Context caching in Firebase AI Logic

For your AI feature, you might pass the same input tokens (content) over and over to a model. For these use cases, you can instead cache this content, meaning that you pass the content to the model once , store it, and reference it in subsequent requests.

Context caching can significantly reduce latency and cost for repetitive tasks involving a large amount of content , like large amounts of text, an audio file, or a video file. Some common use cases for cached content include detailed persona documents, codebases, or manuals.

Gemini models offer two different caching mechanisms:

  • Implicit caching : automatically enabled on most models, no guaranteed cost savings

  • Explicit caching : can be optionally and manually enabled on most models, usually results in cost savings

Explicit caching is useful in cases where you want to more likely guarantee cost savings, but with some added developer work.

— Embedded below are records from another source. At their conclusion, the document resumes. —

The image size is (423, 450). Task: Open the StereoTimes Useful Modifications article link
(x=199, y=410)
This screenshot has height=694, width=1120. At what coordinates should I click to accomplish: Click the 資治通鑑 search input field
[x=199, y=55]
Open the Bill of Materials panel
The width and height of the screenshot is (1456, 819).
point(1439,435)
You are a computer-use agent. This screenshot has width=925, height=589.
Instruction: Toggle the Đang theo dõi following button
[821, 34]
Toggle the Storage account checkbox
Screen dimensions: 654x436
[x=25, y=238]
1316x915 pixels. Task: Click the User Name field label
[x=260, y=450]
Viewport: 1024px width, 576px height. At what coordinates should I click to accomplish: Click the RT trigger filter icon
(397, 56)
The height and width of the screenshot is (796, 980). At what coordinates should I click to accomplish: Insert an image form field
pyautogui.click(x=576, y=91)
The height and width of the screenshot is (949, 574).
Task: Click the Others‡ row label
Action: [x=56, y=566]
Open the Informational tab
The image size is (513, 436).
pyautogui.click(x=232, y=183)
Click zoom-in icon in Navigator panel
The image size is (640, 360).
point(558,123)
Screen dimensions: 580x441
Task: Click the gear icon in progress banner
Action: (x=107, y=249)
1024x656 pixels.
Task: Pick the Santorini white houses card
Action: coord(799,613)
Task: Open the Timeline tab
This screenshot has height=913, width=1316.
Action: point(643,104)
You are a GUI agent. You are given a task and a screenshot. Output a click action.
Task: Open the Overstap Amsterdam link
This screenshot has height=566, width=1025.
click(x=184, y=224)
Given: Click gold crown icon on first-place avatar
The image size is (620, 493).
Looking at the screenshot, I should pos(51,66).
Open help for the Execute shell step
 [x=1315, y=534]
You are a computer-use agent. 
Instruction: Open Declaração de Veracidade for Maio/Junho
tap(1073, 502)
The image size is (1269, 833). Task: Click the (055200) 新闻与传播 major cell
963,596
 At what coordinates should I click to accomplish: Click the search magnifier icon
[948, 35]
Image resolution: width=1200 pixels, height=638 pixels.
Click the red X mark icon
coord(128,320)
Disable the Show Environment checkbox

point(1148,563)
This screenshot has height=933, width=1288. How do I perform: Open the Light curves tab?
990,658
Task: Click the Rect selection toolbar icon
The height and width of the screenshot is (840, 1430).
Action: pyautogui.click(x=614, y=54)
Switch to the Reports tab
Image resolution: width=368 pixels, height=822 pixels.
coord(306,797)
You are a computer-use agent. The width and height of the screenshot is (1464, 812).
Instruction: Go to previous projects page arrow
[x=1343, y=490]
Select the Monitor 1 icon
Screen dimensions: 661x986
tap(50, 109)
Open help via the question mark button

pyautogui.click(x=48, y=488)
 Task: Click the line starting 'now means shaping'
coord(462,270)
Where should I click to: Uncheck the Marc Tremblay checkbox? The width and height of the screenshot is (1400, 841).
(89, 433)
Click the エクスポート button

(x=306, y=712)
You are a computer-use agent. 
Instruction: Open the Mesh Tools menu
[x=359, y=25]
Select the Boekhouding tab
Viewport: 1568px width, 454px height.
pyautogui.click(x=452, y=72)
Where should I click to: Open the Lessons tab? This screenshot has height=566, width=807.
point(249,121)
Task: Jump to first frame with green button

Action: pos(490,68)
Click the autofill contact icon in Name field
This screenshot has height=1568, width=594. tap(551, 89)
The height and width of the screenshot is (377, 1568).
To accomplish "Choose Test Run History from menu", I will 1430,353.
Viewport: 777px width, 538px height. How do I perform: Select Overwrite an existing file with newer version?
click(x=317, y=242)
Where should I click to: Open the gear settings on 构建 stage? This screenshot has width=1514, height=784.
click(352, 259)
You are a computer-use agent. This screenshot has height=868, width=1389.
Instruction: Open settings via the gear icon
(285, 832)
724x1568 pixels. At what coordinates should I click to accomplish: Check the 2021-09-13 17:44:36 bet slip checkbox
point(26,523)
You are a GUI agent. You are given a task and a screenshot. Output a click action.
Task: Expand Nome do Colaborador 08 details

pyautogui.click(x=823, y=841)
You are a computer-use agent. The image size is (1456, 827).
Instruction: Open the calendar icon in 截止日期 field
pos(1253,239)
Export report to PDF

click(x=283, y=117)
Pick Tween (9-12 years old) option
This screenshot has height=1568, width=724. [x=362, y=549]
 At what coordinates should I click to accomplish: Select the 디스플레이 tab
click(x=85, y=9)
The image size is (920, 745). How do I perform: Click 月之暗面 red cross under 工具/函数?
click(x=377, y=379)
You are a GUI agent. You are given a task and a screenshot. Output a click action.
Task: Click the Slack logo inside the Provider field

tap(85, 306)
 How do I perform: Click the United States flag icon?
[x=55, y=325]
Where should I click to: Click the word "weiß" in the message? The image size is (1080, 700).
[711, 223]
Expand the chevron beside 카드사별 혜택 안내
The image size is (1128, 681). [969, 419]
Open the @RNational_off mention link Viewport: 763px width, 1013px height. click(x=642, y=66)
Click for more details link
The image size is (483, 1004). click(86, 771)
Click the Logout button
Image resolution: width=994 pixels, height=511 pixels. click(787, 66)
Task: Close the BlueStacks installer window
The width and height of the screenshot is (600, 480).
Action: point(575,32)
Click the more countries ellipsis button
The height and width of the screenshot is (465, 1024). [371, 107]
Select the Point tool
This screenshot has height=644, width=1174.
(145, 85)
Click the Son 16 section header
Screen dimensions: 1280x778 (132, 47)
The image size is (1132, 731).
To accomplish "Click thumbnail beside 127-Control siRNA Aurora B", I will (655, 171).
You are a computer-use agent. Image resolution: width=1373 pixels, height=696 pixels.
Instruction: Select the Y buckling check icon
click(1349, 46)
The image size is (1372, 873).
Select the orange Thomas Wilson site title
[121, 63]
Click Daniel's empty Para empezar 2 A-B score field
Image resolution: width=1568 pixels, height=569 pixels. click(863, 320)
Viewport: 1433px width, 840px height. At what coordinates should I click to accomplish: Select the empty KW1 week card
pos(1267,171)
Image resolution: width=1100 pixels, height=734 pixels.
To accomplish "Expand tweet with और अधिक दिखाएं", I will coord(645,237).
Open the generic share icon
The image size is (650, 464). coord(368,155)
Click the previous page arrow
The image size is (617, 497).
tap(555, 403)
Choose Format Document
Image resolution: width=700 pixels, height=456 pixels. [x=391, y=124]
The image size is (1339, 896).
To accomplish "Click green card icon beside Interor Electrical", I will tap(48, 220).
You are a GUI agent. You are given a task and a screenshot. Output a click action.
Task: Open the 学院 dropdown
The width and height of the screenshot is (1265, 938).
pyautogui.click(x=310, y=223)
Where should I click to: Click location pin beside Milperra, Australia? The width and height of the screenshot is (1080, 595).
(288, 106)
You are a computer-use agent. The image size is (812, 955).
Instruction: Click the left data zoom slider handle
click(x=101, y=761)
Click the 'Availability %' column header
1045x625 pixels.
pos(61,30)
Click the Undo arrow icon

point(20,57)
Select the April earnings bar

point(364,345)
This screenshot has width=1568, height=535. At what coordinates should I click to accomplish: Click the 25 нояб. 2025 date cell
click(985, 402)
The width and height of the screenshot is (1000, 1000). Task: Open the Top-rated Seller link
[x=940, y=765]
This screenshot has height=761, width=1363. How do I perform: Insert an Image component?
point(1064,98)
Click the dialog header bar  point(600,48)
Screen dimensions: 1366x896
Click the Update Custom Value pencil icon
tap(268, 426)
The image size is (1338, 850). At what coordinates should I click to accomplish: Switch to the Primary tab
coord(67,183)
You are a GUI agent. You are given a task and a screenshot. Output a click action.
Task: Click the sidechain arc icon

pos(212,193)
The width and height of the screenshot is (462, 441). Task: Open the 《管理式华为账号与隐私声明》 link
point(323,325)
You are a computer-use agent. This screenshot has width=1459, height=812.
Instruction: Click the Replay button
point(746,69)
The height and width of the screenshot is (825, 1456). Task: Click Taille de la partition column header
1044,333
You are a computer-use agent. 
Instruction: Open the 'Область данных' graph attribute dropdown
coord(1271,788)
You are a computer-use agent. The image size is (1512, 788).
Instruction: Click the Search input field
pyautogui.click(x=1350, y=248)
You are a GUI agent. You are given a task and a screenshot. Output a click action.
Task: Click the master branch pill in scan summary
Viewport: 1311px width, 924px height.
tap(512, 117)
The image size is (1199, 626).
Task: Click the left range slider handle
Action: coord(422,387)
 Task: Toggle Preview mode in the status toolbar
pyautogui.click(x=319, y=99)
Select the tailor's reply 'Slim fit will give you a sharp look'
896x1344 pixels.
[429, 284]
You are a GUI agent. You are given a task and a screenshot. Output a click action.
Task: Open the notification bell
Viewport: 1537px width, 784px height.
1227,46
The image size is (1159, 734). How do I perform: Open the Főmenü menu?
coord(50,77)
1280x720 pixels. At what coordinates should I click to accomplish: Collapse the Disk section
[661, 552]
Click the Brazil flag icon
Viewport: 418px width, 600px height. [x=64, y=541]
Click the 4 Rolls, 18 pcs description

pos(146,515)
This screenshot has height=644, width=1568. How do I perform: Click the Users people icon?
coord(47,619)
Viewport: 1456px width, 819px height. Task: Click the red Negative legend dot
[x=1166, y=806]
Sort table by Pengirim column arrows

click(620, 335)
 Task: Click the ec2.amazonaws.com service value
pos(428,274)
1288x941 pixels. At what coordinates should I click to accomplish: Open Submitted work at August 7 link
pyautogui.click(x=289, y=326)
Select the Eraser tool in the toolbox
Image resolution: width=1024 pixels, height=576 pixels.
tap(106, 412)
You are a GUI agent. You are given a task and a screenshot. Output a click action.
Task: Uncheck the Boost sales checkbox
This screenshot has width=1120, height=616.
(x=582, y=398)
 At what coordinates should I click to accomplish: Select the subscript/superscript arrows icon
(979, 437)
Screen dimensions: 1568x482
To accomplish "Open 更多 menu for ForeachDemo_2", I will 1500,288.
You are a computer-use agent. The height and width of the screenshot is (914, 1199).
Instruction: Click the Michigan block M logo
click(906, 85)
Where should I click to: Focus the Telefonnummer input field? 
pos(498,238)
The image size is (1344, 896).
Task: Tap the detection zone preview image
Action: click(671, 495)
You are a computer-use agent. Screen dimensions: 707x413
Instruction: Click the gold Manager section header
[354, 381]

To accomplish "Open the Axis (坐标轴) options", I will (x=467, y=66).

For both implicit and explicit caching, the cachedContentTokenCount field in your response's metadata indicates the number of tokens in the cached part of your input. For explicit caching, make sure to review pricing information at the bottom of this page.

Supported models

Caching is supported when using the following models:

  • gemini-3.1-pro-preview
  • gemini-3-flash-preview
  • gemini-3.1-flash-lite-preview
  • gemini-2.5-pro
  • gemini-2.5-flash
  • gemini-2.5-flash-lite

Media-generating models (for example, the Nana Banana models like gemini-3.1-flash-image-preview ), do not support context caching.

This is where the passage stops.